While troubleshooting, following are the two primary areas where enabling the DEBUG logs could be useful.
Spring Cloud Data Flow builds upon Spring Cloud Deployer SPI and the platform specific dataflow-server uses the respective SPI implementations. Specifically, if we were to troubleshoot deployment specific issues; such as the network errors, it’d be useful to enable the DEBUG logs at the underlying deployer and the libraries used by it.
For instance, if you’d like to enable DEBUG logs for the local-deployer, you’d be starting the server with following.
$ java -jar <dataflow-server>.jar --logging.level.org.springframework.cloud.deployer.spi.local=DEBUG
(where, org.springframework.cloud.deployer.spi.local
is the global package for everything local-deployer
related)
For instance, if you’d like to enable DEBUG logs for the cloudfoundry-deployer, you’d be setting the following environment variable and upon restaging the dataflow-server, we will see more logs around request, response and the elaborate stack traces (upon failures). The cloudfoundry-deployer uses cf-java-client, so we will have to enable DEBUG logs for this library.
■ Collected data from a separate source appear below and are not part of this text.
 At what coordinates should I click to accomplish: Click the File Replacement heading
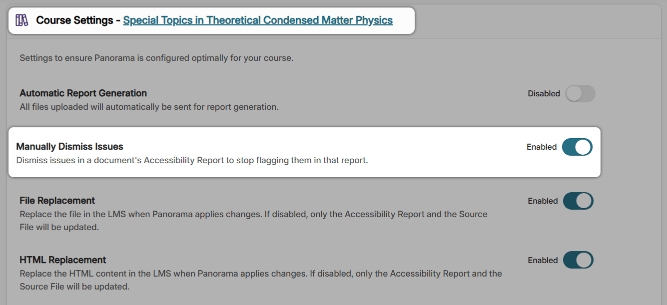pyautogui.click(x=57, y=200)
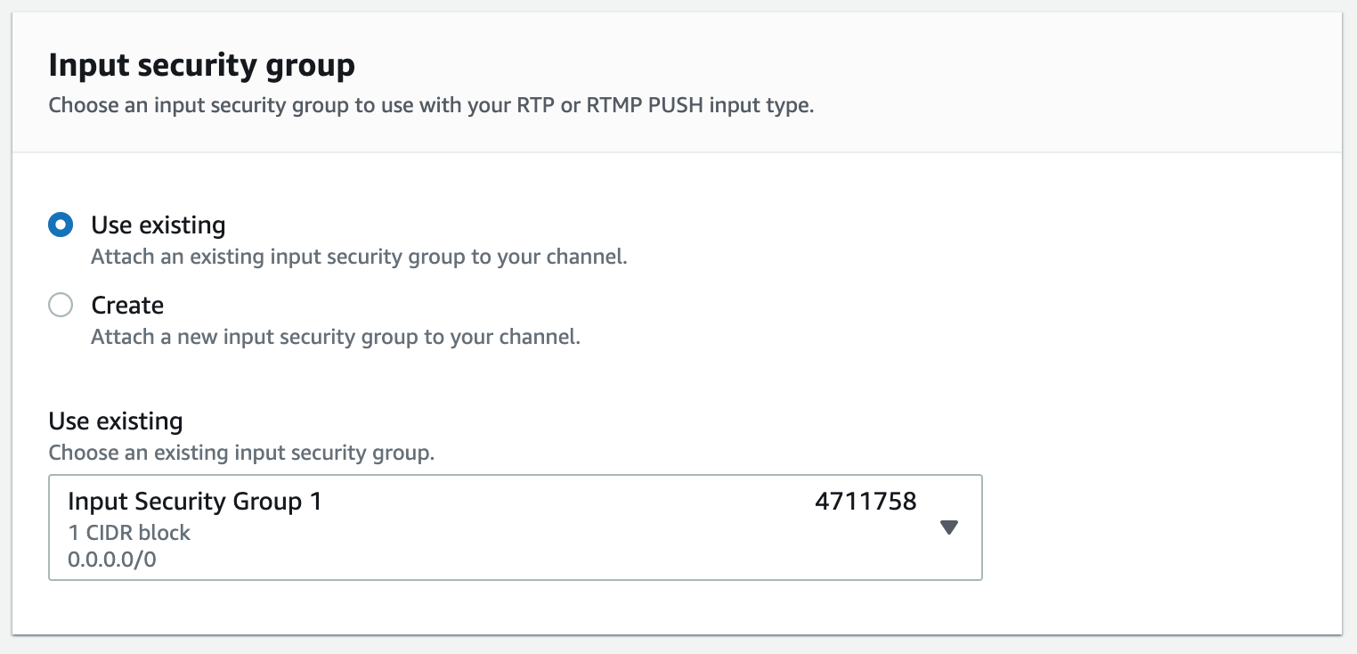This screenshot has width=1357, height=654.
Task: Choose the Create option
Action: (x=60, y=305)
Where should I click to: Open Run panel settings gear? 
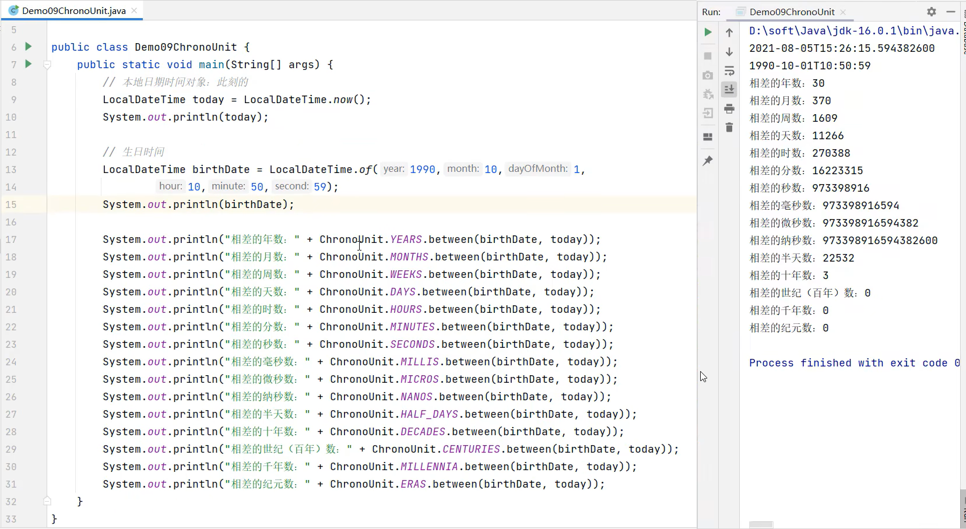pos(931,12)
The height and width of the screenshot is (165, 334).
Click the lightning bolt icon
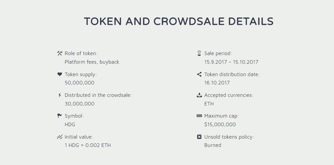point(60,95)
$ cf set-env dataflow-server JAVA_OPTS '-Dlogging.level.cloudfoundry-client=DEBUG' $ cf restage dataflow-server
(where, cloudfoundry-client
is the global package for everything cf-java-client
related)
If there’s a need to review Reactor logs, which is used by the cf-java-client
, then the following
would be helpful.
$ cf set-env dataflow-server JAVA_OPTS '-Dlogging.level.cloudfoundry-client=DEBUG -Dlogging.level.reactor.ipc.netty=DEBUG' $ cf restage dataflow-server
(where, reactor.ipc.netty
is the global package for everything reactor-netty
related)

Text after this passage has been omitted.